In this article, I will discuss the 2 major methods of performing HIIT and explain which method is better for you.
1. Work to Rest Method
This is the traditional way that HIIT is performed. It involves using set time intervals for both the work and rest periods. Typically, the individual will rest at an interval of 1, 2, or 3 times the length of the work period.
The disadvantage of using the work to rest method is that time is superficial. There is no way to tell how hard you are actually working and what is occurring inside your body other than your own perception of fatigue.
In fact, we are simply “guessing” since there is no absolute way to measure fatigue.
2. Heart Rate Method
The heart rate monitor removes the guesswork and allows you to accurately measure your recovery time when performing HIIT.

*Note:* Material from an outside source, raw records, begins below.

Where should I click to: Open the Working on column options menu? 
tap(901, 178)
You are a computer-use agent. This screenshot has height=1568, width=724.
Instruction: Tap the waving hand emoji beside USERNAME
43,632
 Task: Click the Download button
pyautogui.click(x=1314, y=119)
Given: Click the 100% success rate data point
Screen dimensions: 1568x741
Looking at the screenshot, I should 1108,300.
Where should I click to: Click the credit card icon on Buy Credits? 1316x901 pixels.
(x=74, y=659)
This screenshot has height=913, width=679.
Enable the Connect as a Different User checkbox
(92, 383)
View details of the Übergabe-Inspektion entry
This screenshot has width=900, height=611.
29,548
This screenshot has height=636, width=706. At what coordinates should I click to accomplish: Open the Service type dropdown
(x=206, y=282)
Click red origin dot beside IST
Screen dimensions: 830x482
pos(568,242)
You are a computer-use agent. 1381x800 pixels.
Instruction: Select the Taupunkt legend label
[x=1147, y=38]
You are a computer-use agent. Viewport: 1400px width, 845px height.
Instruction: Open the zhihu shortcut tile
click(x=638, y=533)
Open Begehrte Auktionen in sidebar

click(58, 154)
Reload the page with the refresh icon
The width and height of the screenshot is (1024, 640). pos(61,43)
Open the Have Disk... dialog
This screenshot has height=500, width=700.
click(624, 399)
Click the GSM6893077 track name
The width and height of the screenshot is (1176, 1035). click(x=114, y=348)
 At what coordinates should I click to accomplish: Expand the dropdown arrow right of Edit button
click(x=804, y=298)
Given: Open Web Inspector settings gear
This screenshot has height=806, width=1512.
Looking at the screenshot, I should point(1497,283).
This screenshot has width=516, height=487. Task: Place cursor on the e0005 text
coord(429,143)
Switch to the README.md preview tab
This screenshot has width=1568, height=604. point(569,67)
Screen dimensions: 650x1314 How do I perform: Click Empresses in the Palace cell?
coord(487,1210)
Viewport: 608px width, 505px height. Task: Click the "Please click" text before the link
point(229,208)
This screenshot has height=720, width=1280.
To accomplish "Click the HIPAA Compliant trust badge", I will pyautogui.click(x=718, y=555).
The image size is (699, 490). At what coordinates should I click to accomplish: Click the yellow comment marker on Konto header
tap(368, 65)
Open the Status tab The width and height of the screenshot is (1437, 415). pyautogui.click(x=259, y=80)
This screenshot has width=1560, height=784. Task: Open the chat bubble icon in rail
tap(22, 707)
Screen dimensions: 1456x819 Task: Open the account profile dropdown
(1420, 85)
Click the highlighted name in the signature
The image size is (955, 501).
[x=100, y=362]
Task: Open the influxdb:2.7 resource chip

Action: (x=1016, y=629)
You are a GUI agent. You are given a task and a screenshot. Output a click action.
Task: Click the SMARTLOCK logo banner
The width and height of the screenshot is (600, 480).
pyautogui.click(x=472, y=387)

By using a monitor, time is no longer needed as a measuring tool.
Instead, we are using our body’s physiology to gauge the intensity of our workouts and how hard we are actually “pushing” ourselves.
Heart rate is almost directly related with intensity. Simply put, the harder you work, the faster your heart beats.
Although this isn’t a perfect method per se, it is far more accurate and reliable compared to the standard work to rest method.
HIIT Heart Rate Method – How to Use It
To implement this method into your training, start off by selecting a suitable recovery heart rate. I recommend using 60% of your theoretical max heart rate.
After performing your work set for an allotted distance or period of time, your recovery can be determined by the time it takes for your heart rate to go back to your recovery heart rate.
As an example, if your maximum heart rate is 200 bpm (beats per minute), then your recovery heart rate would be 60% of 200 which is 120 bpm.
How to Find your Maximum Heart Rate (MHR)
To find your maximum heart rate, just subtract your age from 220. As an example, if you are 20 years old, then your MHR would be 220-20 = 200 bpm.
Keep in mind that there may be a large degree of variability to this equation since it is only an approximation. Depending on your fitness level, your MHR may vary by as much as 20 bpm.
Why I Prefer the Heart Rate Method
When using your heart rate to gauge your training, the whole scene changes.
The recovery time for very fit individuals is actually quicker than originally thought. Studies showed that the work to rest intervals may vary quite drastically as more sets are performed.
An example of a HIIT workout done by a well-conditioned individual is outlined below:
• Set 1 – Work 60 s: Rest 45 s
• Set 2 – Work 60 s: Rest 60 s
• Set 3 – Work 60 s: Rest 75 s
• Set 4 – Work 60 s: Rest 90 s
As you can see, the work to rest interval surpasses the typical 1:1 ratio during the initial set but dips below 1:1 for the 3rd and 4th set.
This is also useful in individuals that are less fit since they may require rest intervals up to 6 times longer than the work interval.
In fact, certain people may need 3 minutes of rest time after a 30 second work interval to bring their heart rate down to 60% of their MHR.
The Bottom Line
With the heart rate method, you can accurately measure your intensity and recovery for any type of training. You can definitively measure improvements in your conditioning by documenting the time it takes you to recover after each interval.
If you’re serious about getting fit and improving your performance while staying safe, get a high quality heart rate monitor to tailor your workouts specifically to you.